Quoted text =>
◆ ◆ ◆ ◆ ◆ ◆ ◆

Degrees of complexity differ one from the other in this category. For short circuits in advanced contexts, inventory management and order preparation can be done using spreadsheets. The most advanced short circuits are able to use specific software for the inventory and order preparation functions, or to borrow the Transport Management System (TMS) from their Agricultural Equipment Utilization Cooperative (CUMA) according to [26]. For circuits where the flow of merchandise is larger, a hub or long circuit, the use of software such as ERP (Enterprise Resource Planning) or WMS (Warehouse Management System) is usual.
ERP mainly supports companies in tracking orders. It collects all the data relating to a commodity from entry to exit. It is used to trace the products and to list the different transactions for each customer. Thanks to the data collected via ERP, some platforms enable companies to compare themselves with others. The digital pallets management system PAKI is a simpler tool. For each transaction, the parties indicate on their online account the variation of their pallet stock. The operations described by e-vouchers indicate a credit or a flow of pallets. The company picks surplus pallets up from customers for redistribution and offers the replacement of damaged pallets.
Warehouse management system (WMS) software is designed to optimize pallet storage in a warehouse. It also states which pallets are to be removed first, on a “First In–First Out” basis, for example. Today, with the replacement of humans by mechanization, WCS (warehouse control system) software is developing. It directs the activity in real time within the warehouses (Source: KLS Group).
New tools to optimize internal organization are continuing to emerge. The “Easy Check In” smart terminal smooths and optimizes delivery truck traffic in warehouses [27]. The reception desk at the entrance of the warehouses is comparable to the warehouse’s secretary. It identifies incoming trucks by scanning their license plates and tells them where to stand on the dock while waiting for their turn to load or unload the goods. Before the truck leaves, it directly prints the administrative documents that the drivers must sign after their operations. The “ZetesOlympus” platform provides a real-time panorama visibility to the distributor throughout its supply chain [27][28]. Alerts are given to anticipate any disruption to product availability. This platform is particularly relevant for entities with many partners. The Marks & Spencer group, which has numerous suppliers and logistic partners, employs this platform to monitor the supply chain of its fresh products [28].
The abovementioned software programs are helping companies optimize their logistics activity. Because of their high price, small and medium enterprises employ basic, cheaper software (such as office suite tools) instead. As expected, the larger the agrofood companies, the greater the use of ICTs [29].

2.4. ICTs to Manage Conflicts

The technologies presented in this section help long-chain companies in functions facilitating and accompanying transport. This is called “litigation management”, or proceedings for insurance covering goods, such as claim declarations or following up a refund. In this sector, the most frequently encountered disputes concern sales and transport. These specific ICTs are present in long circuits of advanced socioeconomic contexts.
Some platforms allow actors to choose partners on an informed basis. For example, “Blue Book Services” is a directory of professionals that indicates whether the listed members have ever been involved in commercial litigation. The Blue Book Services structure and Fruit Insurances Services also offer legal support to their clients. They guide applicant clients to lawyers specializing in transport law, or with knowledge of the fruit and vegetable sector.

◆ ◆ ◆ ◆ ◆ ◆ ◆

Required work =>
• a. Answer from the passage on logistics technologies:
(i) What does the "Easy Check In" terminal scan to identify incoming trucks?
(ii) According to the passage, what does "Blue Book Services" indicate about its listed members?
(iii) Which group uses the "ZetesOlympus" platform to monitor the supply chain of its fresh products?
• b. Carry on the passage on logistics technologies, starting right after its last sentence.

Excerpted data =>
◆ ◆ ◆ ◆ ◆ ◆ ◆

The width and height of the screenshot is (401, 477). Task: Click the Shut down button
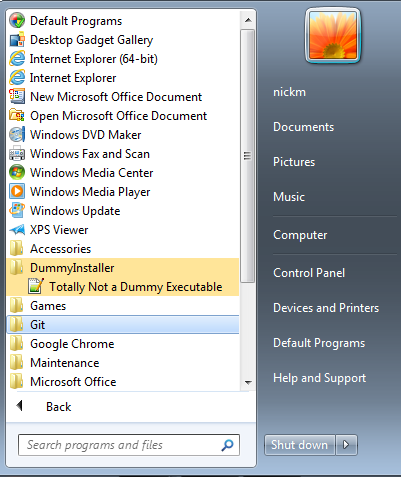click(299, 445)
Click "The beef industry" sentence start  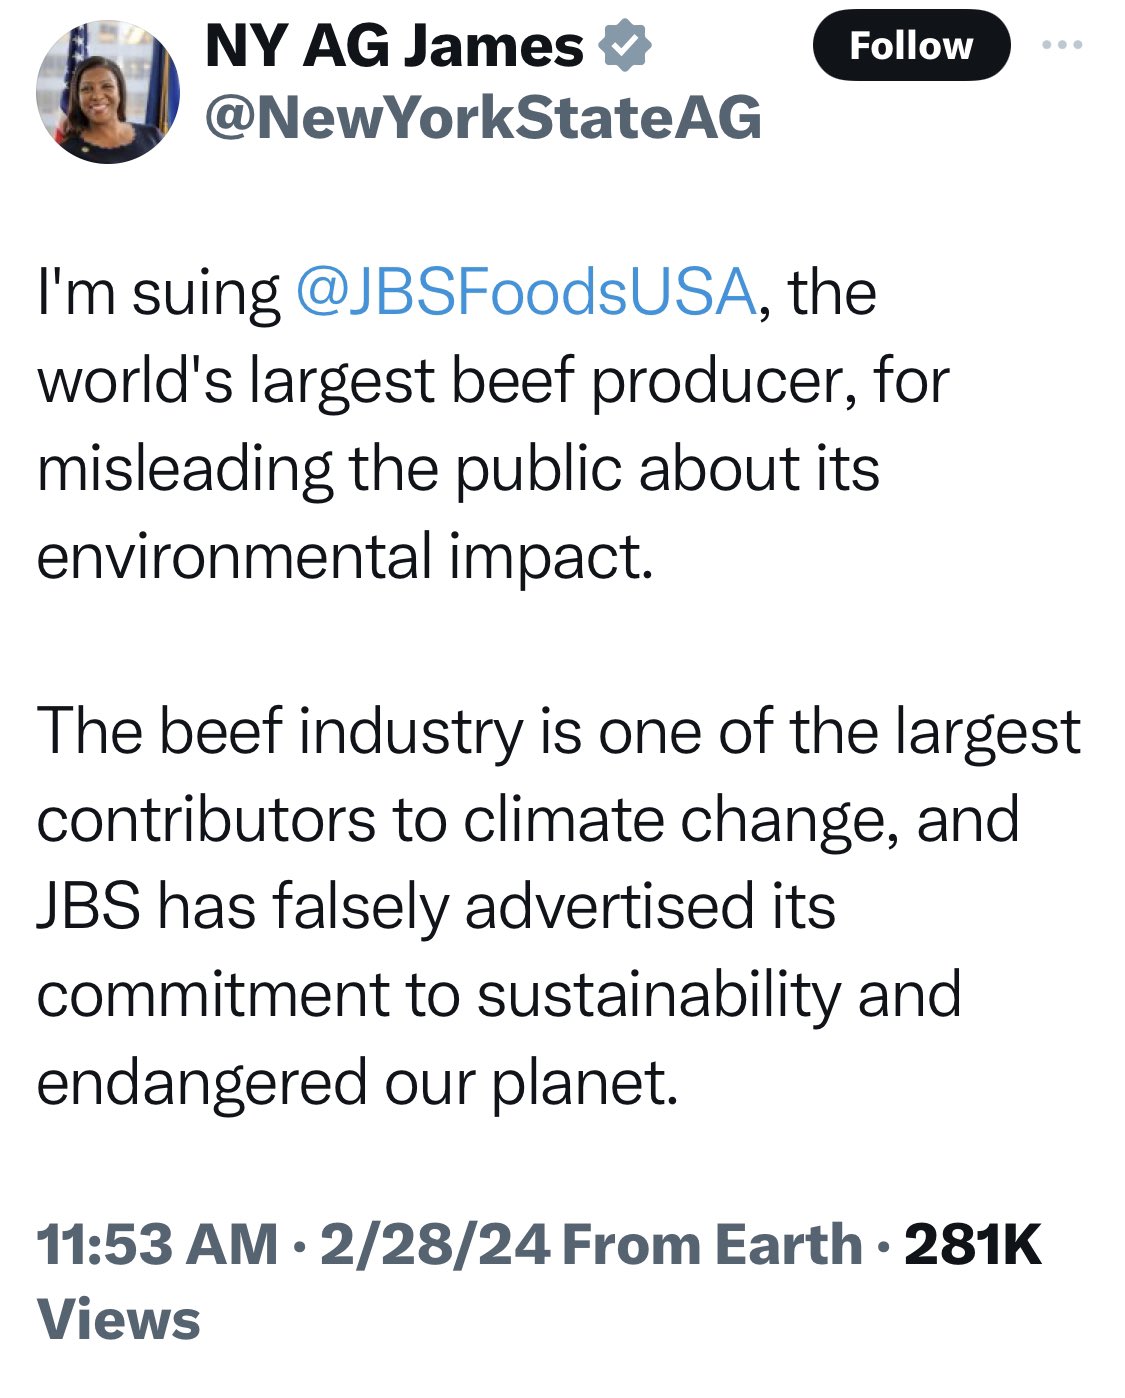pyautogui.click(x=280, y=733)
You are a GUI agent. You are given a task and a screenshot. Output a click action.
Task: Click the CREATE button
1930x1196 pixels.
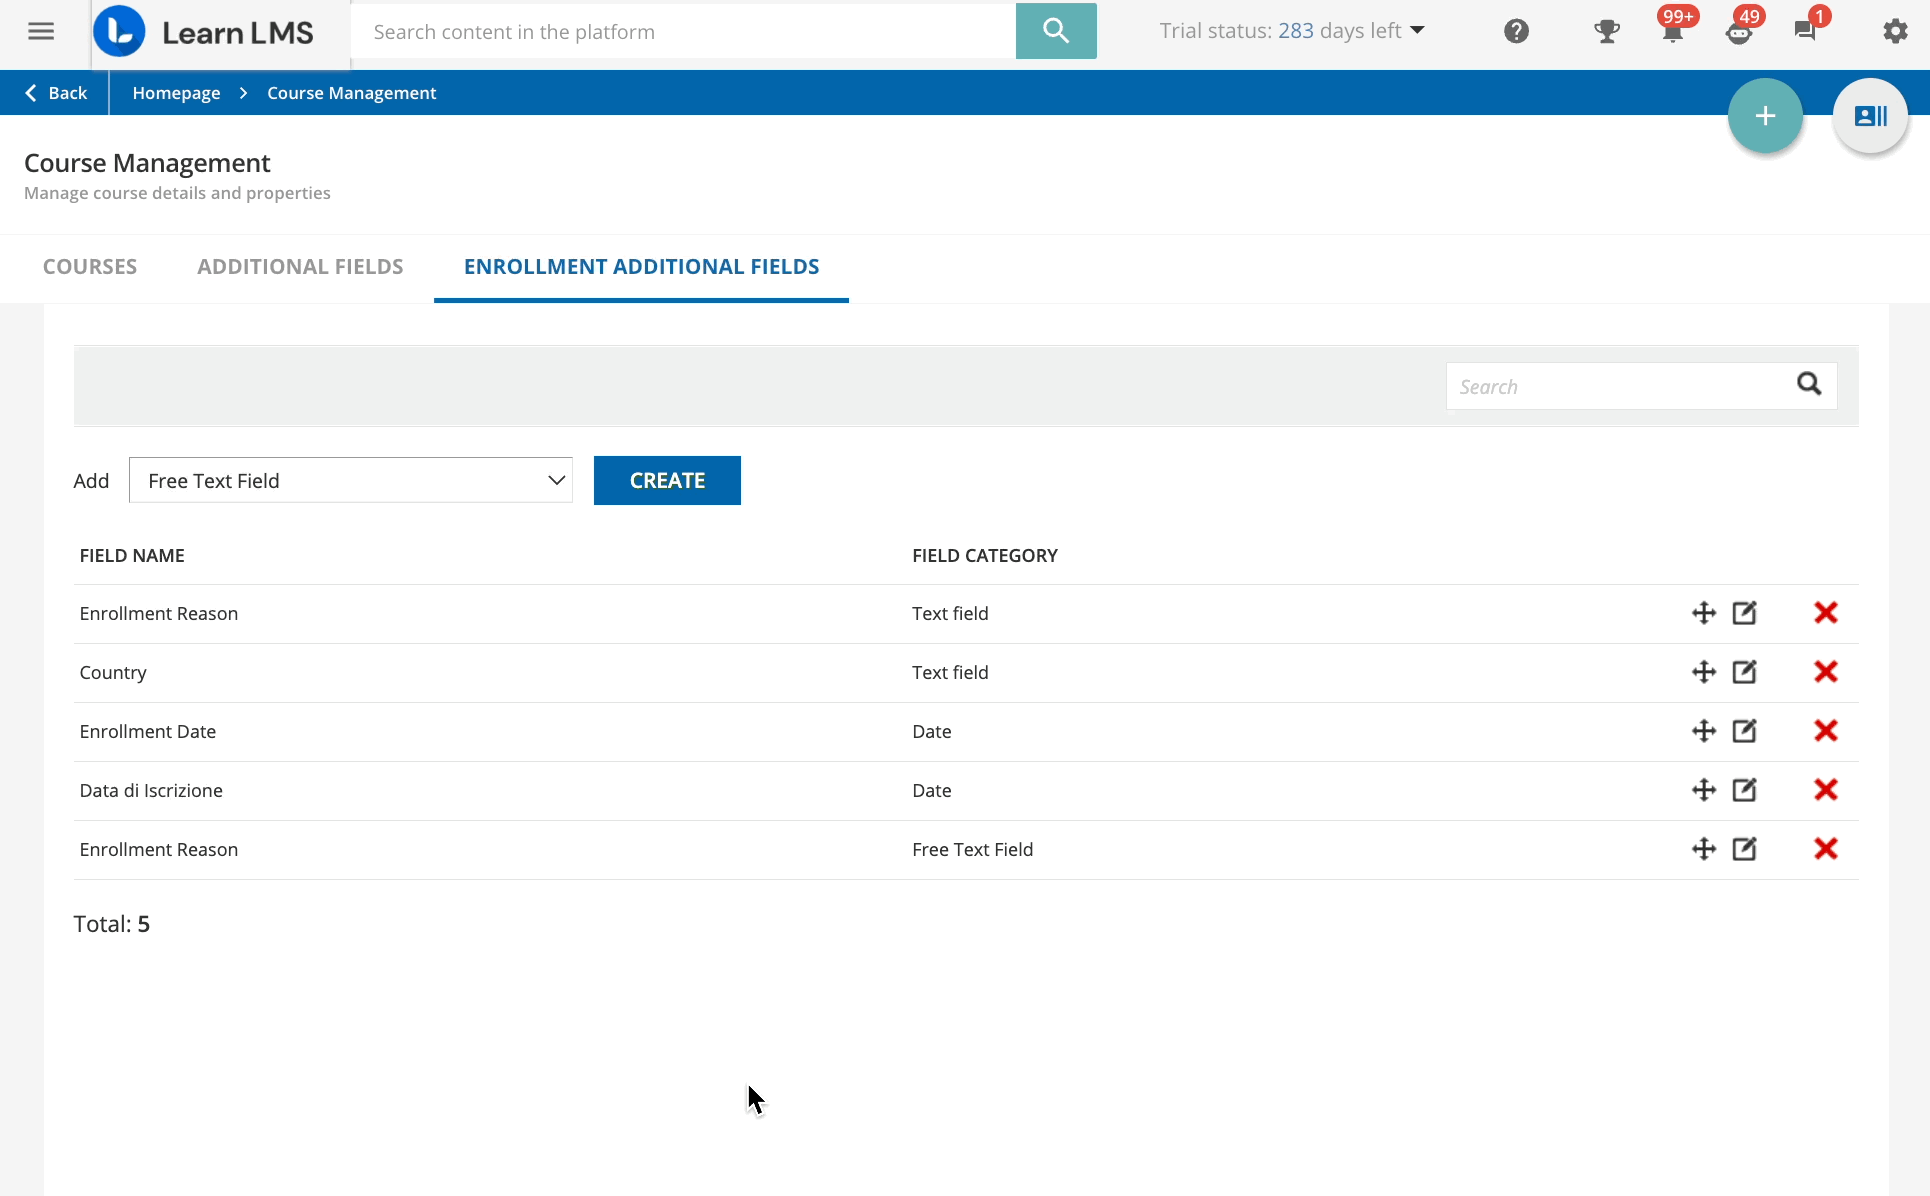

◆ ◆ ◆ ◆ ◆ ◆ ◆

Answer list =>
• a.
(i) Their license plates.
(ii) Whether they have ever been involved in commercial litigation.
(iii) The Marks & Spencer group.

• b.
Other instruments are used to track the course of products along the chain, and then enable more effective management of conflicts. “BlockChain” emerged for this purpose, as a collaborative process [30] that stores information across the entire supply chain. It tracks the commodities via a variety of information, such as the origin of the products and the operations carried out by the different actors. Conversely, today the majority of information is still circulating in paper format. The search is therefore long and the information provided is not uniform between the actors. Blockchain is also allowing the fresh fruit and vegetable sectors to act faster in the event of an incident, by facilitating access to information [30]. Due to the multiplicity of servers involved, it is almost impossible to erase or falsify information. This would require changing the data on each server in the chain. The information flows through the QR and RFID codes that follow the products. At each step, the actors report their operations via this code [31]. Scanning the code with a smartphone allows anyone to access data. A variety of information is provided in the case of fresh fruit and vegetables. First, there is technical information on agricultural products. Blockchain, developed by IBM and Walmart on tomatoes, records the maturity of food products, their color and their sugar and salt levels. Agricultural sensors on the plots help collect this information as early as the production stage [32]. The same tool can also quickly authenticate labeled foods. It certifies that the product is compliant with the specifications—for instance, certifying that a grape belongs to a particular region (“terroir”), guaranteeing the authenticity of a wine or champagne [32]. Finally, the Blockchain can record economic transactions between actors. It is easier to bring in new information (such as a new supplier or new contractual arrangements). The data are often coupled with an ERP [33].
Managing conflicts is also the main purpose of positioning sensors in containers (with a USB port that can be stuck in the container or hold of an aircraft). By recording at regular intervals the temperature, the ethylene concentration or the hygrometry, it is possible to detect at what moment of the journey the problem occurred. Several product lines exist. The most successful models also record photometry, geolocation or shocks suffered. A peak of light intensity corresponds to the opening of the container during the trip. This event can potentially alter the storage conditions during transport. However, the place of the sensor in the container can influence the results. Pelletier noted temperature differences of up to 5 °C in the same container [34]. At the end of the trip, the data is read by connecting the sensor to the USB port of a computer (live tracking of the claims is possible from computer, tablet or smartphone). The results appear in PDF format, which makes it impossible to falsify the data. An alert message reaches the partner when the file is opened. The system forwards a link to the partner so that they too can access the data. In some countries, lack of GSM or 4G networks makes the use of land tracking in real time impossible [35]. Other companies offer simpler sensors that change color when the temperature is out of compliance. They can also give an idea of the duration of temperature noncompliance. This is especially valuable in large developing countries (like India) where the cold chain is under construction [3].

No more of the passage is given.